- [Tasks to carry out]:
**A.** Decide whether each statement agrees with the Oculyze terms of sale below, answering yes or no and quoting the deciding words: (i) the terms cover customers who are consumers under § 13 German Civil Code; (ii) an offer is accepted by a manual or digital signature; (iii) the Customer's own terms apply only where Oculyze has expressly agreed to them in writing.
**B.** Rewrite the Oculyze terms of sale from "1. Application" up to and including "in individual cases.", changing "microscopes" to "optical instruments".

- [Supplied passage]:
_____

Terms and Conditions

​General Terms and Conditions of Sale of Oculyze GmbH

1. Application

The following General Terms and Conditions (hereinafter referred to as “Terms of Sale”) shall apply exclusively to all contracts concluded by and between Oculyze GmbH (“Oculyze” or “we”) and its customer who is not a consumer in the sense of § 13 German Civil Code or other applicable law (“Customer”), for the sale of goods by Oculyze, i.e. microscopes to use the services of Oculyze, unless otherwise provided in written agreement between the parties in individual cases.

These Terms of Sale shall also apply to any and all future business transactions for the sale of goods between the parties, and even if we carry out the delivery of goods with knowledge of different or conflicting terms and conditions of the Customer. Terms and conditions of the Customer shall only be applicable if and to the extent we have expressly agreed to such terms in writing.

2. Conclusion of Contract

(1) The Customer will receive an offer for sale of goods upon request. This offer shall be accepted by a manual or digital signature. The contract will be concluded when the Customer accepts the offer within the time limit specified in the offer; a late acceptance shall be regarded as a new binding offer by the Customer, which may be accepted by Oculyze with 14 days.

_____

- [Data provided]:
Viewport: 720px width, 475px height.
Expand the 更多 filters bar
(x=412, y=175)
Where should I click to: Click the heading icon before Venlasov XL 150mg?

_____

- [Answer set]:
**A.**
(i) No: "its customer who is not a consumer in the sense of § 13 German Civil Code"
(ii) Yes: "This offer shall be accepted by a manual or digital signature."
(iii) Yes: "Terms and conditions of the Customer shall only be applicable if and to the extent we have expressly agreed to such terms in writing."

**B.**
1. Application

The following General Terms and Conditions (hereinafter referred to as “Terms of Sale”) shall apply exclusively to all contracts concluded by and between Oculyze GmbH (“Oculyze” or “we”) and its customer who is not a consumer in the sense of § 13 German Civil Code or other applicable law (“Customer”), for the sale of goods by Oculyze, i.e. optical instruments to use the services of Oculyze, unless otherwise provided in written agreement between the parties in individual cases.